# Spotting pot from the air "cop chopper"



## Stufart (Jul 27, 2013)

I have heard on numerous occasions where maruijuana plants give of a heat signature which can be easily spoted by IF cameras. Is this true or just another myth? Mind you, In Australia, i think there is only 5 maybe 6 choppers that look for crops. Unfortunately where I live. Im surrounded by very large forested properties. The cop chopper fly's over every two months or there abouts. 

Stufart


----------



## DrFever (Jul 27, 2013)

What you are describing is known as F L I R or forward looking infra red radar and it does indeed pick up the heat signature of marijuana.Pretty cool technology when u think about it.The bigger the grow the redder the glow.


----------



## orangesunshine (Jul 28, 2013)

never heard of it picking up a heat signature from a plant---people yes---round these parts it's just visual---not too difficult to spot a thriving green garden in the middle of the brown chaparral


----------



## Happy Hooker (Jul 28, 2013)

Usually they have been tipped off . Loose lips will bring them into a area they normally wouldn't be .


----------



## DrFever (Jul 28, 2013)

yes usually farmers seeing tracks leading into a bush or property owners  but yes MJ  gives of a bigger heat signature then a  big tree  also  the color in the air is obvious  its a flourescent green almost  not hard to spot  to a trained eye like drug enforcement, thats why they say best places to plant weed is near  rasberry / blue berry bushes  so i have been told there pretty much same heat signature and looks only down fall is   acidic  soils lol


----------



## 4u2sm0ke (Jul 30, 2013)

:rofl:


MJ dont give off heat sigg...dont stamp false info in here...its the lights that show up....if you have more than usual glow from your house ..and not the nieghbors..thats a red flag...as for outdoor flyby..the green color is very easy seen from the air.( in daylight)... as my signiture says....

:48:


----------



## BackWoodsDrifter (Jul 30, 2013)

I cant see it bein true like 4u says and ifin plants gave off such a signature usin IR technologies lots of good folks would still be fightin demons and noices in the jungles  But then again technologies be getting better every day so who knows what they can do now and aint tellin 

BWD


----------



## 7greeneyes (Jul 30, 2013)

no plant on this planet EMITS heat, at least nothing appreciable enough to be discerned with a FLIR device.
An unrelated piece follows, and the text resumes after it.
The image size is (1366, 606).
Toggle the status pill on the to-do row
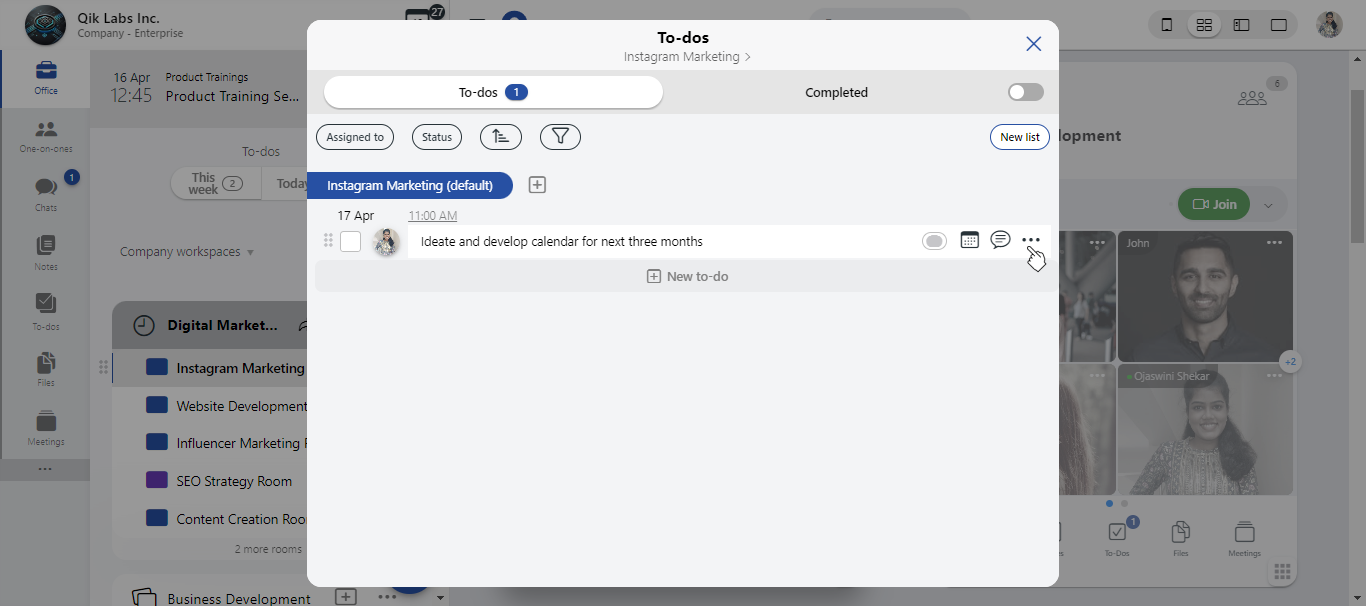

What they're looking at is the leaf heat/light reflection pattern that is indicative to indoor mj grows. MJ plants themselves DO NOT PRODUCE HEAT. But first and foremost they have to be on to your grow somehow, i,.e. someone who has bought weed from you....or knows you grow and is an asshat/informant.

As far as OD go yeah the color difference is quite noticeable from above at a distance.

I've always wondered if trellising them up an existing tree would work so the plants don't even grow in their atypical "cannabis" profile.:confused2:


----------



## DrFever (Jul 30, 2013)

Cellular respiration in plants is slightly different than in other eukaryotes because the electron transport chain contains an additional enzyme called Alternative Oxidase (AOX). AOX takes some electrons out of the pathway prematurely - basically the energy is used to generate heat instead of ATP.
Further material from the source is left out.